Are ObjectQuery.Skip() and ObjectQuery.Take() available only as extension methods? Is there a better way to do paging? It’s 2009 and almost every web application deals with paging.
Overall, I understand there are many difficulties when implementing an ORM, and often one has to compromise. On the other hand, the direct database access (e.g. ADO.NET) is plain and simple and has well defined interface (tabular results, data readers), so all code - no matter who and when writes it - is consistent. I don’t want to faced with too many choices whenever writing a database query. It’s too tedious and more than likely different developers will come up with different ways.
What are your rules of thumbs?
I use LINQ-to-Entities as much as possible. I also try and formalise to the lambda-form, as opposed to the extended SQL-style syntax. I have to admit to have had problems enforcing relationships and making compromises on efficiency just to expedite my coding of our application (eg. Master->Child tables may need to be manually loaded) but all in all, EF is a good product.
I do use EF's .Include() method for lazy-loading, which as you say, does require a string input. I find no problem with this, other than that of identifying the string to use which is relatively simple. I guess if you're keen on compile-time checking of such relations, a model similar to: Parent.GetChildren() might be more appropriate.
My application does require some "dynamic" queries to be performed, though. I have two ways of meeting this:
a) I create a mediator object, eg. ClientSearchMediator, which "knows" how to search for clients by name, etc. I can then put this through a SearchHandler.Search(ISearchMediator[] mediators) call (for example). This can be used to target specific data structures and sort results accordingly using LINQ-to-Entities.
b) For a looser experience, possibly as a result of a user designing their own query (using high level tools our application provides), eSQL is ideal for this purpose. It can be made to be injection-safe.
I don't have enough knowledge to address all of this, but I'll at least take a few stabs.
I don't know why you think ADO.NET is more consistent than Entity Framework. There are many different ways to use ADO.NET and I've definitely seen inconsistency within a single code base.
Entity Framework is currently a 1.0 release and it suffers from many 1.0 type problems (incomplete & inconsistent API, missing features, etc.).
In regards to Include, I assume you are referring to eager loading.
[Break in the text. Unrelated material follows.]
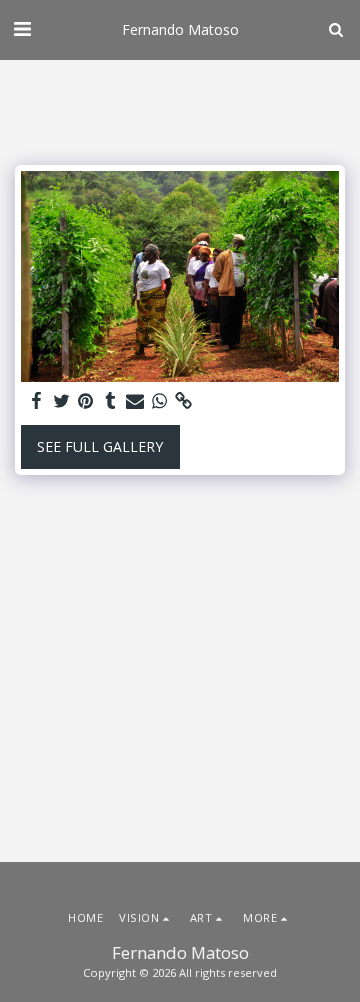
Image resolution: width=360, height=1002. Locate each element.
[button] (22, 28)
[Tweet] (62, 401)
Multiple people (outside of Microsoft) have developed solutions for getting "type safe" includes (try googling something like: Entity Framework ObjectQueryExtension Include). That said, Include is more of a hint than anything. You can't force eager loading and you have to always remember to call the IsLoaded() method to see if your request was fulfilled. As far as I know, the way "Include" works is not changing at all in the next version of Entity Framework (4.0 - to ship with VS 2010).
As far as executing the Linq query as soon as it's built vs. the last possible moment, that decision is situational. Personally, I would probably execute it as soon as it's built for the most part unless there was a compelling reason not to, but I can see other people going the opposite direction.
There are more mature ORMs on the market and Entity Framework isn't necessarily your best option. For the most part, you can bend Entity Framework to your will, but you may end up rolling your own implementation of features that come out of the box with other ORMs.